Red Hat Bugzilla – Bug 245966
RFE: Allow SSH throttling to discourage brute force attacks
Last modified: 2013-11-06 14:30:48 EST
Description of problem:
With the SSH port opened via iptables, it is possible for others to run a brute
force ssh attack.
Version-Release number of selected component (if applicable):
Always on any internet accessible machine
Steps to Reproduce:
1. Open SSH port via iptables or system-config-securitylevel
Logs reveal repeated and constant attempts to login to SSH using common
usernames and passwords
Allow users in system-config-securitylevel to enable throttling on the SSH port
to discourage repeated attempts. See :
http://la-samhna.de/library/brutessh.html#3 for more details.
Ideally this functionality could be easily exposed as well as having the
There will be a new firewall configuration tool for Fedora, soon. Mechanisms
like this are on the todo list.
Assigning to system-config-firewall in devel.

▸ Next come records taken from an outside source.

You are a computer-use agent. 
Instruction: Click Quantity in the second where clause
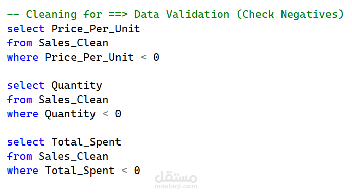pos(71,114)
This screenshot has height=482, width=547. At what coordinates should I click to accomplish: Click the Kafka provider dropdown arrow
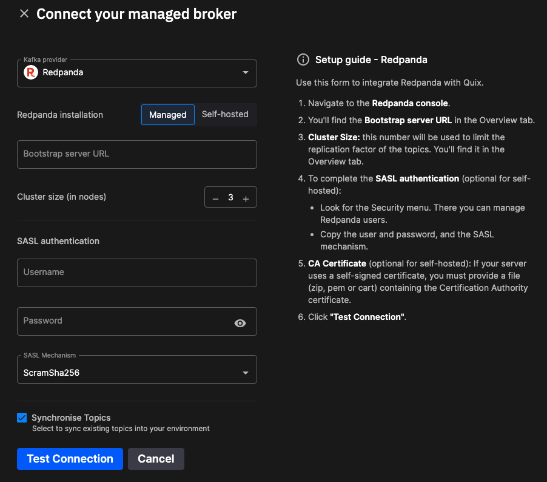pos(246,73)
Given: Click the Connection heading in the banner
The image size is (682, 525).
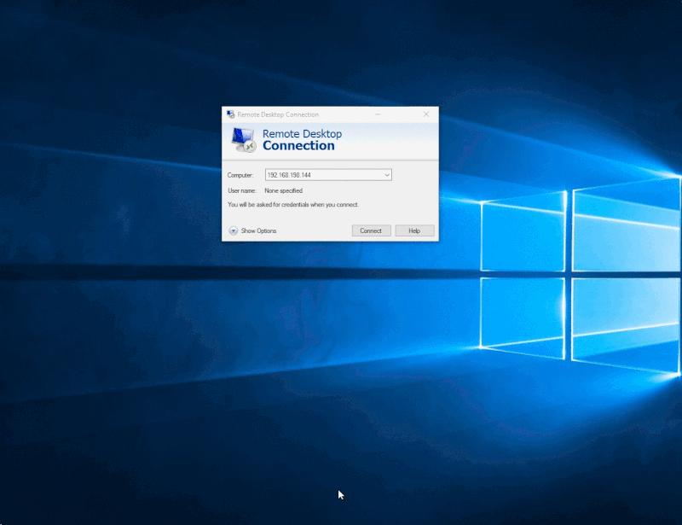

Adding FutureFeature keyword to RFE's.
The ability to block hosts which repeatedly fail to login is provided by the denyhosts package. Should this RFE remain open?
denyhosts certainly does the job but I think a GUI to enabled denyhosts and to change the config in system-config-firewall or its replacement is necessary to help expose this functionality.
Is there any chance that denyhosts (with fairly lax restrictions) would be considered to be enabled on default installs? I can't think of a valid use case where an IP should continually bang on a server with bad passwords.
Closing because there will not be big changes to system-config-firewall anymore.